Pointing data for screenshots and documents:
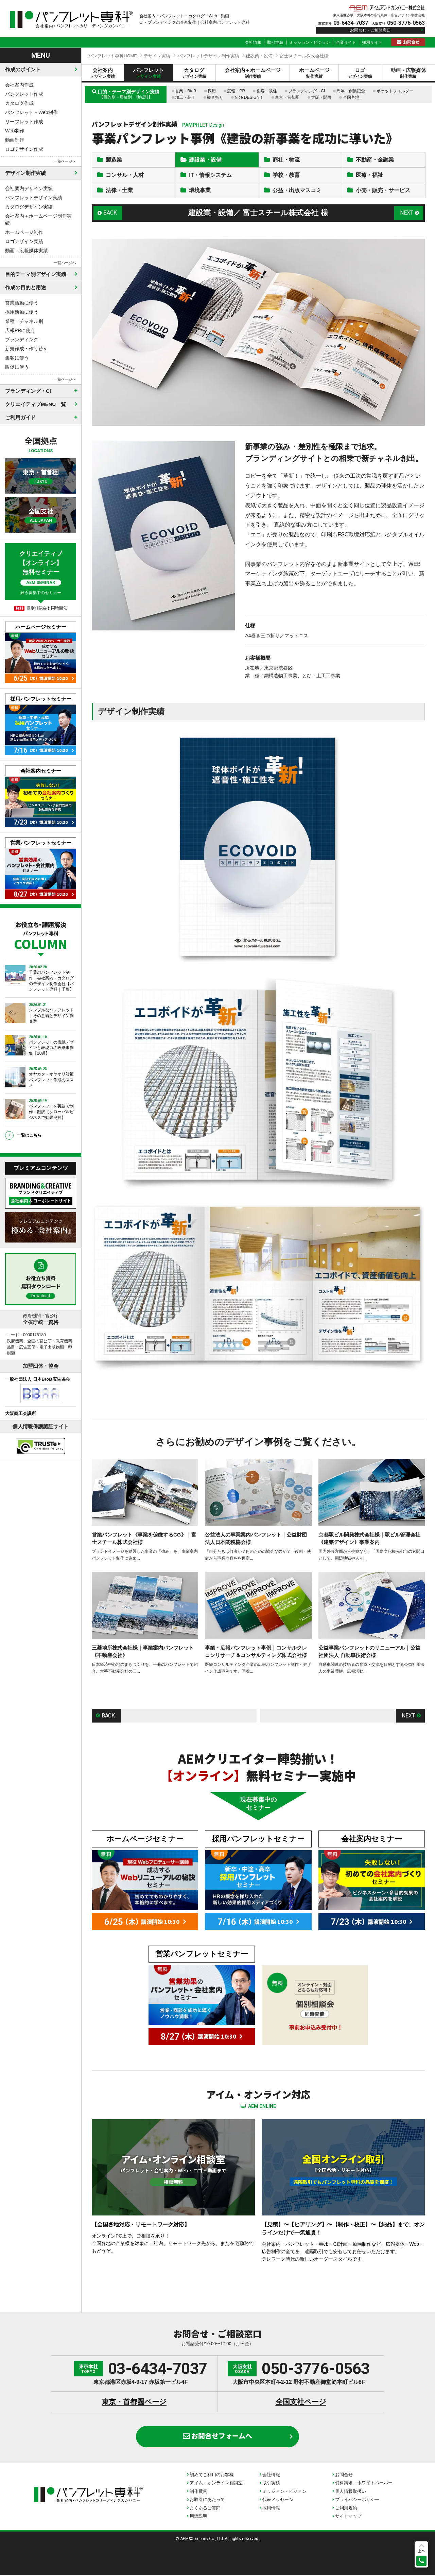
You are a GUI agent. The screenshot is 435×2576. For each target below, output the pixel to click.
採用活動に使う (21, 312)
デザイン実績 (157, 55)
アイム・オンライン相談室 (216, 2483)
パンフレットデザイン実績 (33, 197)
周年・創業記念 (350, 91)
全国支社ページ (301, 2403)
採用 (212, 91)
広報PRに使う (20, 330)
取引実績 (275, 42)
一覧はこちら (29, 1135)
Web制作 (14, 130)
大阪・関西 (321, 97)
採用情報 (271, 2508)
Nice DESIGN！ (248, 97)
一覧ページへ (65, 161)
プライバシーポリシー (357, 2500)
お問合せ (411, 42)
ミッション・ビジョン (309, 42)
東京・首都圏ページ (134, 2403)
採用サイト (372, 42)
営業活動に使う (21, 303)
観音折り (215, 97)
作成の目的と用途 (25, 287)
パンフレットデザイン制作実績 (208, 55)
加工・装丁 (185, 97)
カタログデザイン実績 (29, 206)
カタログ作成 (19, 103)
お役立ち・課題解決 (40, 935)
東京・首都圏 (287, 97)
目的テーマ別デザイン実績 (35, 274)
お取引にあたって (207, 2500)
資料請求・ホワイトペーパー (364, 2483)
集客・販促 (267, 91)
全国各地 (351, 97)
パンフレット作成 (24, 94)
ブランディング (21, 339)
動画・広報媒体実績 (26, 250)
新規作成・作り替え (26, 348)
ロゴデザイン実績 (24, 241)
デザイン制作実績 (25, 173)
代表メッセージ (277, 2500)
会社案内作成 (19, 85)
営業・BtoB (185, 91)
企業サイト (346, 42)
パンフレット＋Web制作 (31, 112)
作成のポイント (23, 69)
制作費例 (198, 2492)
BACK (110, 213)
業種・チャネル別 (24, 321)
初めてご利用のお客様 (212, 2475)
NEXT (406, 213)
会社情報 (253, 42)
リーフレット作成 (24, 121)
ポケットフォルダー (395, 91)
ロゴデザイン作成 (24, 149)
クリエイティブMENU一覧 (35, 404)
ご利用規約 (346, 2508)
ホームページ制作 (24, 232)
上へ (421, 2550)
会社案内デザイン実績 (29, 188)
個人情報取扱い (350, 2492)
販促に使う (17, 367)
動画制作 (14, 140)
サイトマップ (348, 2517)
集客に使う (17, 358)
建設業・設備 (259, 55)
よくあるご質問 (205, 2508)
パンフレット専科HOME (112, 55)
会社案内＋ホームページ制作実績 (38, 219)
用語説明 (198, 2517)
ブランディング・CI (306, 91)
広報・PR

#### What the task requires:
Copy every item above word for word, leaving out the pictures.

#### Finished answer:
You are a GUI agent. The screenshot is 435×2576. For each target below, output the pixel to click.
採用活動に使う (21, 312)
デザイン実績 (157, 55)
アイム・オンライン相談室 (216, 2483)
パンフレットデザイン実績 (33, 197)
周年・創業記念 (350, 91)
全国支社ページ (301, 2403)
採用 (212, 91)
広報PRに使う (20, 330)
取引実績 (275, 42)
一覧はこちら (29, 1135)
Web制作 (14, 130)
大阪・関西 (321, 97)
採用情報 (271, 2508)
Nice DESIGN！ (248, 97)
一覧ページへ (65, 161)
プライバシーポリシー (357, 2500)
お問合せ (411, 42)
ミッション・ビジョン (309, 42)
東京・首都圏ページ (134, 2403)
採用サイト (372, 42)
営業活動に使う (21, 303)
観音折り (215, 97)
作成の目的と用途 (25, 287)
パンフレットデザイン制作実績 (208, 55)
加工・装丁 (185, 97)
カタログデザイン実績 (29, 206)
カタログ作成 (19, 103)
お役立ち・課題解決 (40, 935)
東京・首都圏 (287, 97)
目的テーマ別デザイン実績 (35, 274)
お取引にあたって (207, 2500)
資料請求・ホワイトペーパー (364, 2483)
集客・販促 (267, 91)
全国各地 (351, 97)
パンフレット作成 (24, 94)
ブランディング (21, 339)
動画・広報媒体実績 (26, 250)
新規作成・作り替え (26, 348)
ロゴデザイン実績 (24, 241)
デザイン制作実績 (25, 173)
代表メッセージ (277, 2500)
会社案内作成 (19, 85)
営業・BtoB (185, 91)
企業サイト (346, 42)
パンフレット＋Web制作 (31, 112)
作成のポイント (23, 69)
制作費例 (198, 2492)
BACK (110, 213)
業種・チャネル別 (24, 321)
初めてご利用のお客様 (212, 2475)
NEXT (406, 213)
会社情報 (253, 42)
リーフレット作成 (24, 121)
ポケットフォルダー (395, 91)
ロゴデザイン作成 (24, 149)
クリエイティブMENU一覧 (35, 404)
ご利用規約 (346, 2508)
ホームページ制作 (24, 232)
上へ (421, 2550)
会社案内デザイン実績 (29, 188)
個人情報取扱い (350, 2492)
販促に使う (17, 367)
動画制作 (14, 140)
サイトマップ (348, 2517)
集客に使う (17, 358)
建設業・設備 (259, 55)
よくあるご質問 (205, 2508)
パンフレット専科HOME (112, 55)
会社案内＋ホームページ制作実績 (38, 219)
用語説明 (198, 2517)
ブランディング・CI (306, 91)
広報・PR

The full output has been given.